You can do the spiders as the main theme, but don't put all the heavy duty scares up front. Having just the spiders and webs seen early, and maybe in the haunt's name and logo, lets you have your theme progress throughout the haunt. With early visions of small spiders and webs, to cocoons of smaller animals to larger webs, and cocoons of people, some squirming and trying to get out, to the full sized spiders and webs with their "servents" roaming the halls for morer food for the Master. Something between Arachniphobia and Alien in plot, building the tension and excitement as the haunt progresses, with the sounds of crawling things, heartbeats, etc growing louder and faster as the path goes on.

The giant cocoon suspended by a giant web, that pulsates with the throbbing internal light and heartbeat tends to shape people up, having thousands of tiny spiders around and on the cocoon also helps carry the feel.
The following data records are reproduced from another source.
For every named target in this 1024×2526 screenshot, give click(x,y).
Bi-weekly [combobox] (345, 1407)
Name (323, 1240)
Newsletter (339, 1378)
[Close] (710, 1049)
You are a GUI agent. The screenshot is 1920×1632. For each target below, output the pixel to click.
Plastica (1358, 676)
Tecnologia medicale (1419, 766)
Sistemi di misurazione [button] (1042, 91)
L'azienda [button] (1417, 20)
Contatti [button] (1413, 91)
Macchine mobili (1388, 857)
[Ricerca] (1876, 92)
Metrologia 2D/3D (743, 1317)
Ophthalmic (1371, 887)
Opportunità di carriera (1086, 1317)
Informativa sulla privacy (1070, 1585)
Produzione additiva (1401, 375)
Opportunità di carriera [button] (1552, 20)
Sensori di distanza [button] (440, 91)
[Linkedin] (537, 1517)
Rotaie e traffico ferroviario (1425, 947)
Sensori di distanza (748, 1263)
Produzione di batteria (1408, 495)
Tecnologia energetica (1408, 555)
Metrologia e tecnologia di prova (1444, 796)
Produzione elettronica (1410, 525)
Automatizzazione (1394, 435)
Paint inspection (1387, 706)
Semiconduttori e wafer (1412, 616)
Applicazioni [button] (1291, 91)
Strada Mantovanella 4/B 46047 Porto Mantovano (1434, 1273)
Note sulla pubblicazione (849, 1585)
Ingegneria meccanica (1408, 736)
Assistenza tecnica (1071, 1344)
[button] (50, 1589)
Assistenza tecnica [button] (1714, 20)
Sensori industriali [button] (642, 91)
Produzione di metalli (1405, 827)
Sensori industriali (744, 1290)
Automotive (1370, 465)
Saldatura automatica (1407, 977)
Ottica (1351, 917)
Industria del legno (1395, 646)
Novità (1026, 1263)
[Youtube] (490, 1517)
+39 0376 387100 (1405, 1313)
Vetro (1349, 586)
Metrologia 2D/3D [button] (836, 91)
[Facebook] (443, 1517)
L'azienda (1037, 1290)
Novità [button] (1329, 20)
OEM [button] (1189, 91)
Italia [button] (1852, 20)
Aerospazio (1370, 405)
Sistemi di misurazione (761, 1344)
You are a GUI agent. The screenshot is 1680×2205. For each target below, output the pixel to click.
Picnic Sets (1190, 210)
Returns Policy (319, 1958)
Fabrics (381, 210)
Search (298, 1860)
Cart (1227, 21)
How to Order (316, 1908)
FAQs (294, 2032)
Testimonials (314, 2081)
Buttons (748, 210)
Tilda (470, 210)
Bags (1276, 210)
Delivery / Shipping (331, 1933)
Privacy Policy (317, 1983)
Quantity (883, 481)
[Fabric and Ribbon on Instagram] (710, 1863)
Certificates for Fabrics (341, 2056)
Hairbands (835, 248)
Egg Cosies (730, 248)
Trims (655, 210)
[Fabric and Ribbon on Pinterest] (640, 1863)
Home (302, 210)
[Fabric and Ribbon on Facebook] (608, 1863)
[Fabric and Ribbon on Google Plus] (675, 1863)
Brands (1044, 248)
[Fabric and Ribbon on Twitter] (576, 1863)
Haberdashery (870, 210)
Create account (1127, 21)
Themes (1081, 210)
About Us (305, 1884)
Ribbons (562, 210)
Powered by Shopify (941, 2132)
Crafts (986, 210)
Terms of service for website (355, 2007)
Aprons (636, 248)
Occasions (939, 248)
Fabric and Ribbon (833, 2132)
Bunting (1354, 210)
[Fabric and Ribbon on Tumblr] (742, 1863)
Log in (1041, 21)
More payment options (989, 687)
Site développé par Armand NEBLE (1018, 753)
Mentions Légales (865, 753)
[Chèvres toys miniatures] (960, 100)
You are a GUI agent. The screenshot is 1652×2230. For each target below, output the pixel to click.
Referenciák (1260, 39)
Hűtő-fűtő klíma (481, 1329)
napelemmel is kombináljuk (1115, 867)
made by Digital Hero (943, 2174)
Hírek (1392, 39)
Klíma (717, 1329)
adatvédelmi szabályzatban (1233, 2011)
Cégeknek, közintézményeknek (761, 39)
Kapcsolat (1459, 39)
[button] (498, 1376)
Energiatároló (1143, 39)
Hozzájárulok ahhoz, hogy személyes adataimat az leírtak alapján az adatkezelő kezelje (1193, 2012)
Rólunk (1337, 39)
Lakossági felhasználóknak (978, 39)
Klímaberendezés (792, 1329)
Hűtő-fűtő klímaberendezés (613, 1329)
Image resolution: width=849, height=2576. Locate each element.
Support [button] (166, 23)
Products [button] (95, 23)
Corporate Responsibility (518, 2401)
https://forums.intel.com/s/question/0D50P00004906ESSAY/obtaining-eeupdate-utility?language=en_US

Showing spiders and webs initially places them in peoples minds, then you can do little tricks like having sounds played down at foot level to suggest that they are crawilng around, little puffs of air blowing at ankle level helps complete the effect, especially when people can't see clearly at that level.
Hanging fine fishing line down from door jambs at people's face level will also freak them out, the line is fine enough that they can't see it, and it only needs to be long enough for them to brush against their face. So fine and few that it is almost impossible for them to grasp, but trust me, they scramble and start panicking when they think they have cobwebs on their face, especially when they think there are spiders to go along with them. That starts them running, then you just let the tension escilate from there.


----------



## daddywoofdawg (Oct 3, 2008)

fontgeek said:


> You can do the spiders as the main theme, but don't put all the heavy duty scares up front. Having just the spiders and webs seen early, and maybe in the haunt's name and logo, lets you have your theme progress throughout the haunt. With early visions of small spiders and webs, to cocoons of smaller animals to larger webs, and cocoons of people, some squirming and trying to get out, to the full sized spiders and webs with their "servents" roaming the halls for morer food for the Master. Something between Arachniphobia and Alien in plot, building the tension and excitement as the haunt progresses, with the sounds of crawling things, heartbeats, etc growing louder and faster as the path goes on.
> 
> The giant cocoon suspended by a giant web, that pulsates with the throbbing internal light and heartbeat tends to shape people up, having thousands of tiny spiders around and on the cocoon also helps carry the feel.
> 
> ...


Now that's just what I was thinking great Idea! Now any links to make big webs and a good looking spider? I saw one on here that I might try but never got any real info about making the legs or attaching them.and also some smaller 8"-12" spiders that look good and Ican mass produce thinking I'll need about 10-20 of them for this theme.


----------



## The_Caretaker (Mar 6, 2007)

This link should help with creating a spider: http://zombietronix.com/calculator_spider1.php


----------



## daddywoofdawg (Oct 3, 2008)

now I just need to figure out the building of spiders.


----------



## dominic81 (Nov 3, 2010)

In one of your walk ways make a cut out window and have an actor push his or her head out what looks like web add some strobes and you have a freaky effect low cost. Also a room with hanging bodies victim to spider web, put a actor with blackout costume to walk in the back of the room and push the bags great effect without having to spend the money on a body thrasher. Play on the sense's if your going to use sound with the fishing line to hit the face, throw some peanut shells on the ground in the dark of course the crunching sound will make people think they are stepping on bugs! The best one I can think of to play on the sense's is a walkway somewhat lit with webs and spiders add a controller to cut the lights off and play what sounds like scratching at the walls and place fur patches on the wall, so as they try to feel there way through the fur patch adds to the scare of what was that. For safety on the last walk through make sure there is some light at the end to help with the getting them through.


----------